Mike Schablaske is the former executive director of Transform Rockford, a group dedicated to harnessing economic opportunities for the region. He now sits on the editorial board of the Rockford Register Star.
"I think in the specific case of Winnebago County, there's a concern broadly in the community about the results," Schablaske said.
Specifically, he's deeply troubled by the current climate heading into budget negotiations.
"Is there a focus on the successful operations of the county things like safety, justice and health, economic development and roads? Or is it more in the area of personal agendas?"
There are also concerns about the ability to get information from county leaders. State's Attorney Marilyn Hite Ross is accused of muzzling discussion on how money is spent, specifically from the public safety tax. She came under fire for a policy requiring reporters fill out a request form to secure interviews with her office. It requires reporters stick to pre-cleared questions.
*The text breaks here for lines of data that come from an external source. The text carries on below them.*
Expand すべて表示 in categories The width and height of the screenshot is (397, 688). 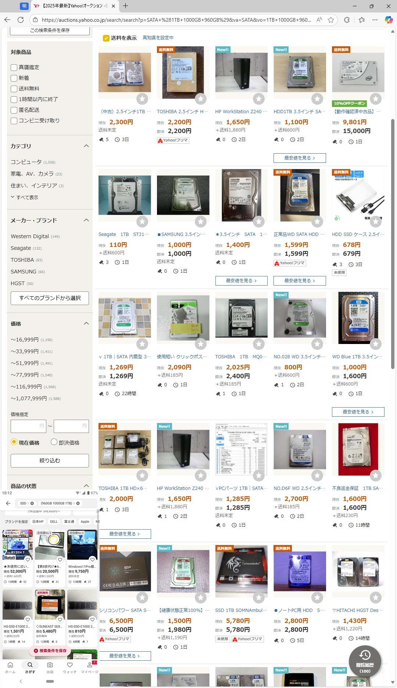25,197
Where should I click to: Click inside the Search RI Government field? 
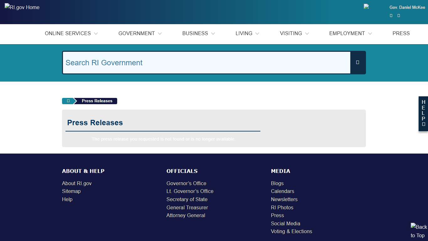click(x=207, y=62)

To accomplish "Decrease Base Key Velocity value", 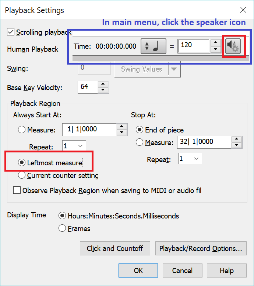I will pyautogui.click(x=104, y=90).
Josh Morgan is the Station Manager at WREX-TV. He's also the president of the Illinois News Broadcasters Association.
"We believe that she should answer the questions," Morgan said. "And we believe that we have the right to ask those questions without being pre-interviewed ourselves."
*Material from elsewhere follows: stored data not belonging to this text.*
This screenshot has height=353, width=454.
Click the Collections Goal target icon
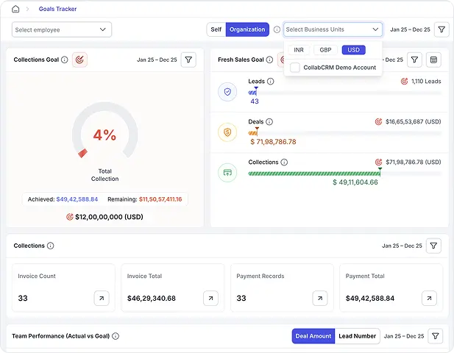[79, 60]
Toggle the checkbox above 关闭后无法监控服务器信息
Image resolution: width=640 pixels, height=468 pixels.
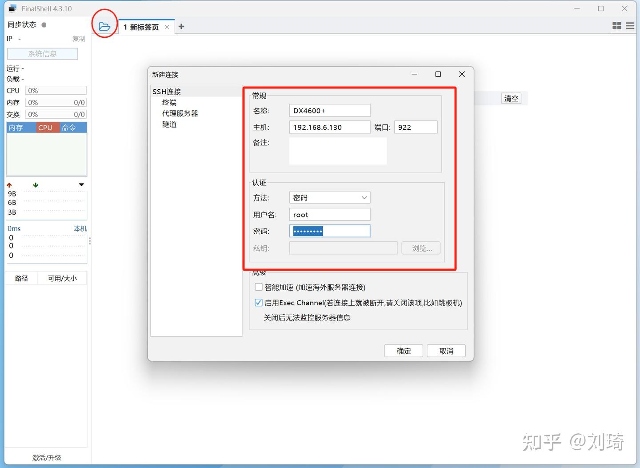[x=258, y=303]
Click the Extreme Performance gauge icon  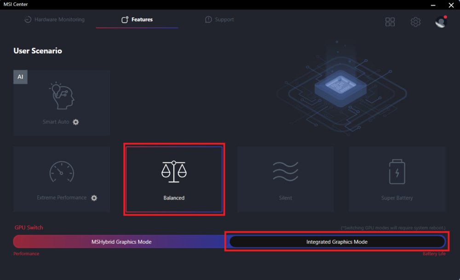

Full disclosure: WNIJ did fill out the form to secure an interview with the State's Attorney related to another topic. At the end of the interview, the reporter asked how she feels about concerns about her office and transparency.
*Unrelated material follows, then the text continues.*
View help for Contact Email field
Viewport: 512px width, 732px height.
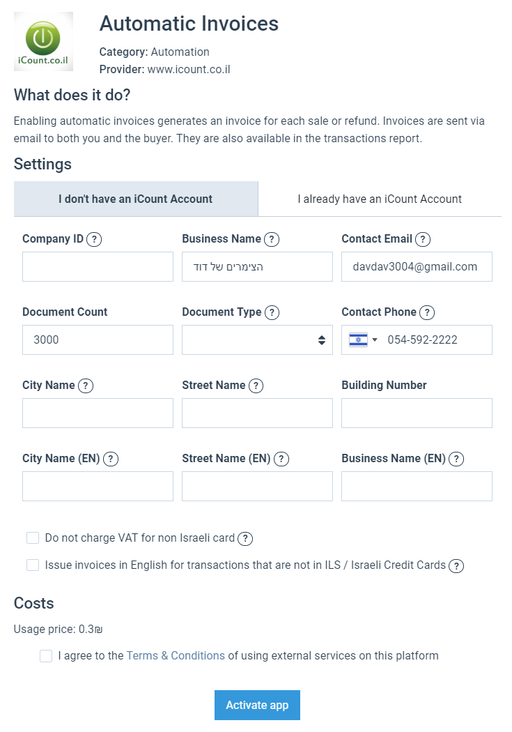point(422,239)
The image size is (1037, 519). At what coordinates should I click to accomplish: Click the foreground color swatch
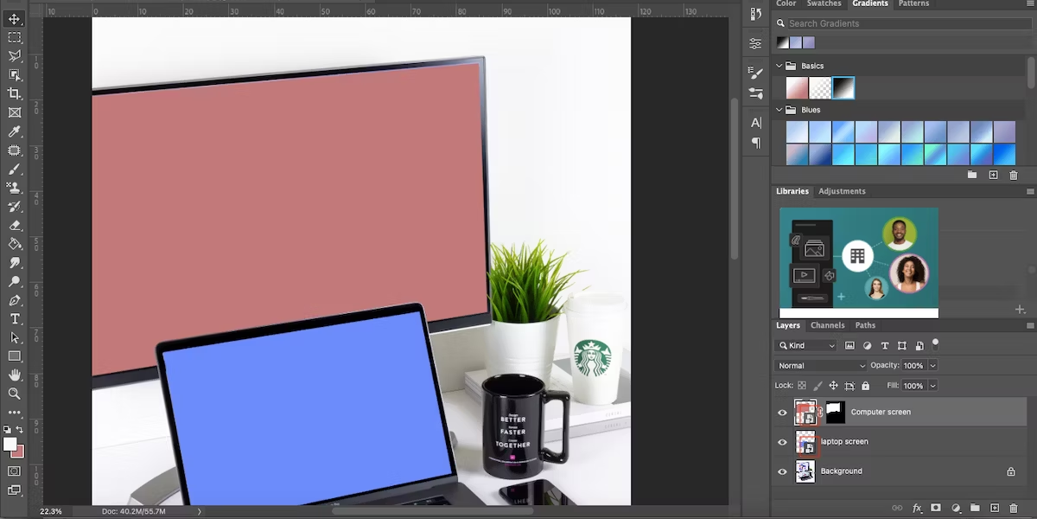(10, 445)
"Well, I think you can only respond to what is being reported," Hite-Ross said. "And I don't think that the hard work and the collaboration has been reported."
Morgan says his station routinely covers what would be considered "positive" community news. But he says it's also a reporter's role to get specific answers to how county money is spent.
"We're not here to serve the State's Attorney," Morgan said. "We're here to serve our viewers and the public and give them information that helps them to inform the electorate."
Mark Baldwin is Executive Editor of the Rockford Register Star.
He says nobody wants to see government "convulsed" and "consumed" with infighting.
"One of the lessons of this whole last two and a half years is that not enough people pay attention to what goes on in county government -- or city government, for that matter," Baldwin said. "People need to get out, they need to vote, they need to take this stuff seriously. You know, the federal government doesn't have anything to do with picking up the dead animal in the middle of your street or making sure that the crumbling roadway is repaired. Local government does."
Schablaske says time is running out to hit Reset.
"The key to that, in my opinion, is a good flow of information," Schablaske said. "What's going on? What are the issues? Can we get access to that? I don't want to just hear about the personal issues. I want to hear about the data. I want to know about the budget. Where are the tax dollars going? What's the pace of justice? How are conditions in the jail? And so on. When that information flows, we can make better decisions to support and to vote."
He says that will require a climate of vulnerability and respect among leaders.
"A transformation that occurs in every conversation, every meeting, every memo and email and so on," Schablaske said.
The latest lawsuit may not be exactly what he has in mind. But Chairman Haney forecasts it might get worse before it gets better.
"Is this pleasant? No, it's absolutely brutal and nasty," Haney said. "But at the same time, I think there are some really good things that are possible coming out of this -- maybe a better structure overall, maybe the community is a little more revitalized and engaged and say, 'Not again, we're going to be more aggressive in recruiting candidates. We're going to be more aggressive in following policy development, we're going to be more insistent that the will of voters is respected.'"
Don Craven is a lawyer based in Springfield with a concentration in media and government law. He says what happens in Winnebago County matters elsewhere.
"These things tend to travel," Craven said. "People, other public officials and other counties, see what's going on in Winnebago and they think that it becomes normal, it becomes acceptable."
Craven says what's happening in Winnebago County is not exactly what Lincoln had in mind when he was talking about "government of the people, by the people, for the people."